Texas’ new campus gun law has partly prompted a longtime dean at the University of Texas to quit and take another deanship at an Ivy League school, he said Friday.
“I grew up hunting. I don’t see a bunch of quail or pheasant running around the campus,” School of Architecture Dean Frederick Steiner told CNN. “Firearms in my view have their place in the world, and the university campus is not one of those places, except for law enforcement and campus police.”
Steiner said the new Texas gun law called Campus Carry was “a factor” in his decision to leave the state’s flagship university effective at the end of June.
The new law could lead to campus gunfire and self-censorship among faculty who fear their grades or lectures could incite the armed students, Steiner said. He has been the architecture school’s dean on the Austin campus for 15 years.
He also cited how the new law doesn’t apply to private universities that also receive government research funding, and he described the law as “part of a larger assault on public universities” by state legislators who have cut school funding and appointed regents who “were not sympathetic to a leading research university,” he said.
He noted that the new law becomes effective on the 50th anniversary of a mass shooting at the University of Texas in Austin. The campus saw one of the worst mass shootings in U.S. history when a sniper in a campus tower killed 15 people and wounded at least 30. That date is August 1.
“It’s very sad, the irony,” Steiner said.
He expressed concern about free speech and faculty’s academic freedom under the new Campus Carry gun law, though he acknowledged only a small percentage of students now have such gun permits.
“I think that’s one possibility, that we start censoring ourselves because we’re afraid of upsetting someone with a firearm,” Steiner said. “Faculty or deans often are put in a position where we’re responsible if somebody misbehaves, we tell them to stop misbehaving. If you think of this famous scene in ‘Animal House’ where the dean is telling the fraternity guys to behave themselves, imagine the guys in ‘Animal House’ with guns.”
Classrooms, architecture studios, and grading can be highly stressful settings, he added.

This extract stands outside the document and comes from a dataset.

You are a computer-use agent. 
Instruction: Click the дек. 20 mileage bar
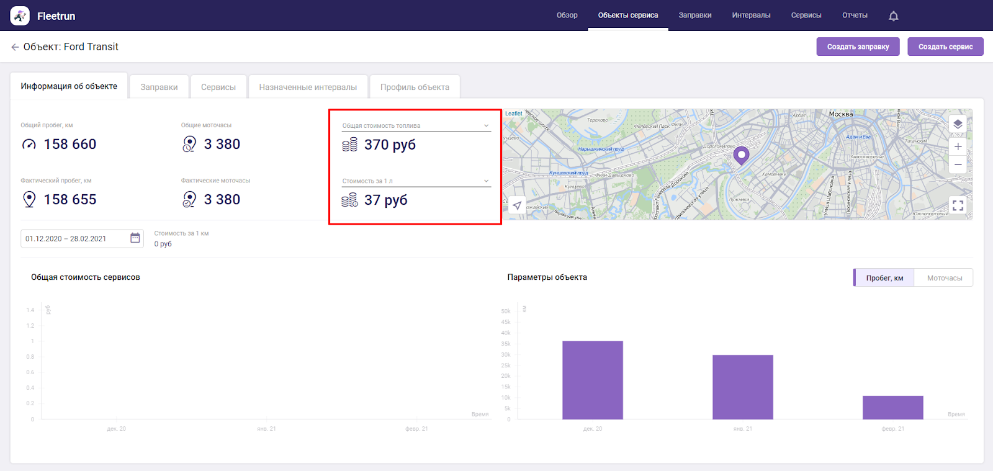tap(592, 380)
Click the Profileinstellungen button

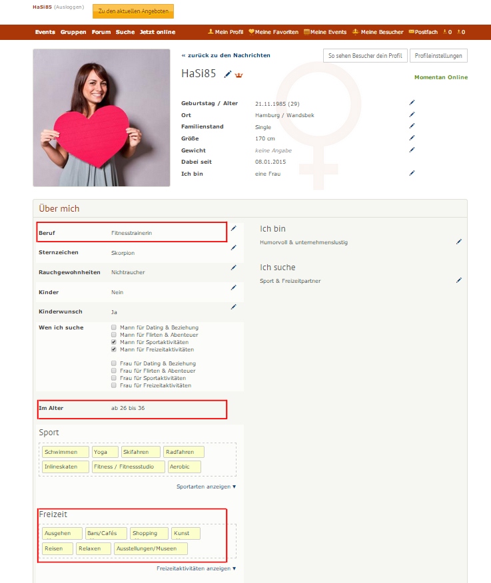[438, 56]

“When you have a stressful situation like exams, performance review or studio, I don’t see how a firearm can enhance that learning experience,” Steiner said. “There’s no shortage of examples of stressful work settings that result in people being shot. … It’s not abstract. We see it all the time. So why add firearms to a situation where we know there is stress involved.”

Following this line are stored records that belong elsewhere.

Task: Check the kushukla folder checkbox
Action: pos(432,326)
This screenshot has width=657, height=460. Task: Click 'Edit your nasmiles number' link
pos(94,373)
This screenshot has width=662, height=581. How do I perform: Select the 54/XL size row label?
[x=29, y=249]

The state law carries penalties for university administrators who don’t enforce it, Steiner said.
“So I’m put in the position of enforcing a law that I don’t believe in,” he added. “I don’t want to break any laws.”
His next job will be dean of the University of Pennsylvania School of Design, where he received his master’s and doctorate degrees, both in 1986, for city and regional planning.

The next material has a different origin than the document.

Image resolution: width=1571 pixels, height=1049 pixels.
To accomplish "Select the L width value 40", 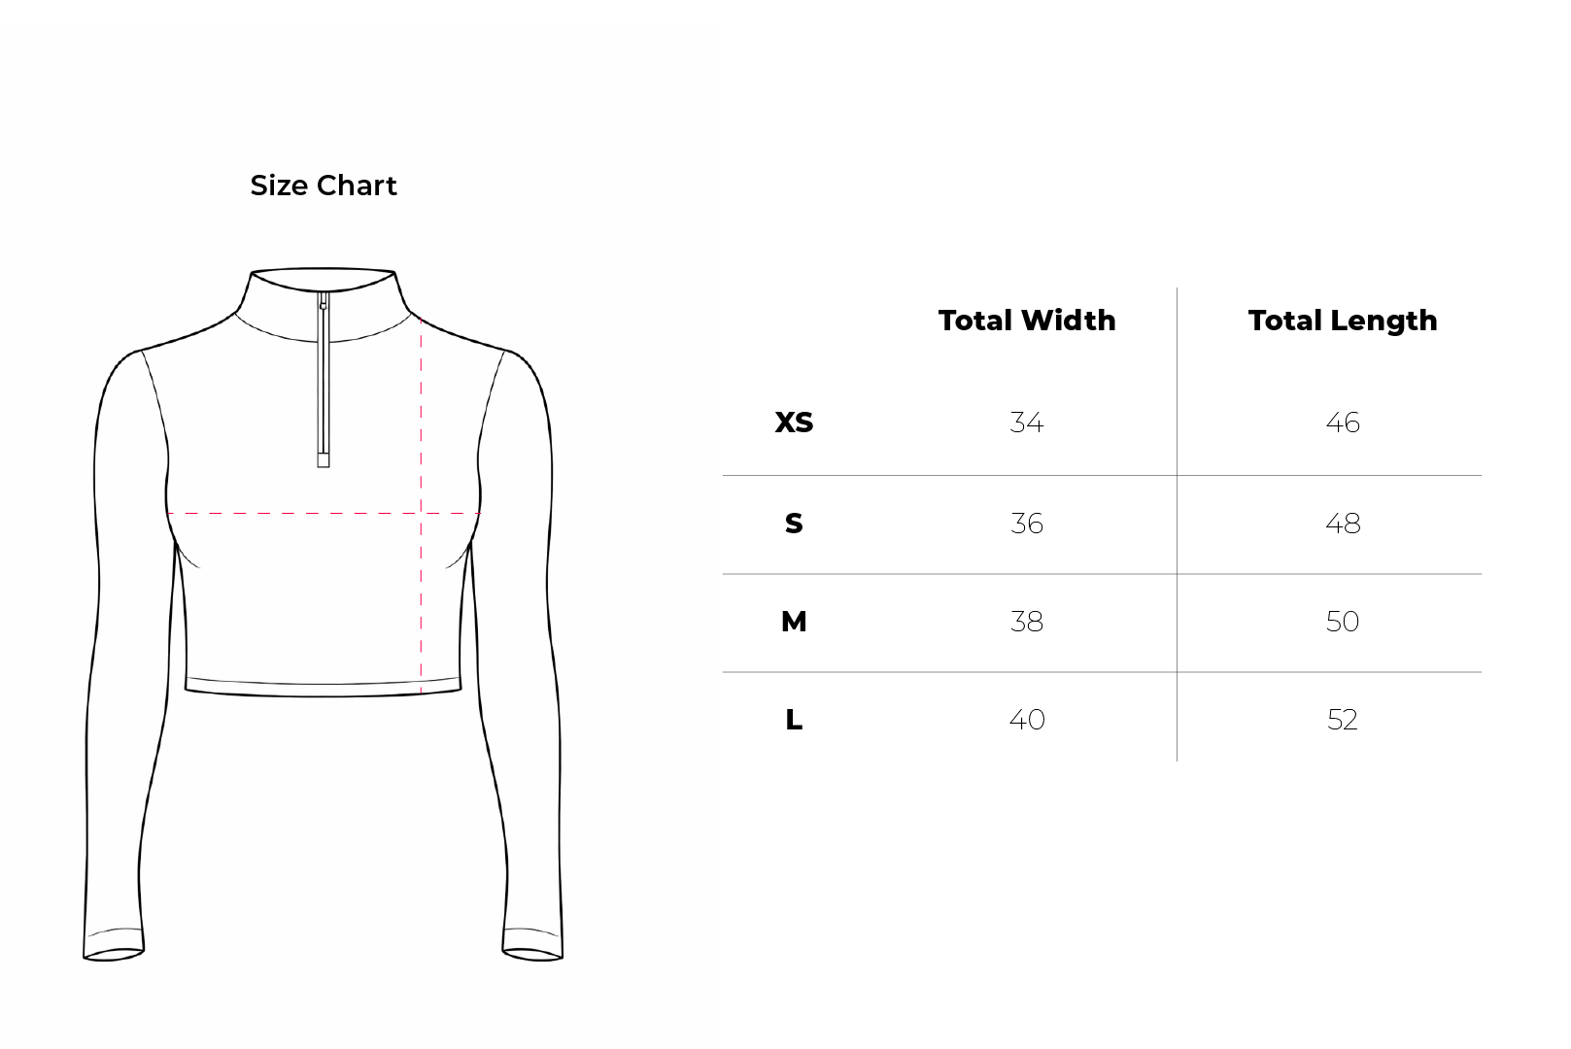I will coord(1027,720).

Steiner has received “a couple of hundred positive responses” from faculty, students, alumni and colleagues at other universities for his stand.
He’s also gotten four pieces of hate mail, he said.
“They use negative labels like liberal and go to Massachusetts,” Steiner said. “They can’t spell very well, and they can’t tell the difference between Pennsylvania University and Penn State University.”
In a letter to colleagues informing them of his impending departure, he made no mention of the new law in Texas, saying only that “as an alumnus with three degrees from Penn Design, this is an unparalleled opportunity to lead a school at an institution that means a great deal to me.”
He was proud of what his colleagues accomplished at the University of Texas the past 15 years, he said.
The new Campus Carry law will allow people who are licensed to carry concealed handguns to carry their guns onto the campuses ofTexas’ four-year state universities. The universities will be able to create gun-free zones, but those zones cannot include classrooms.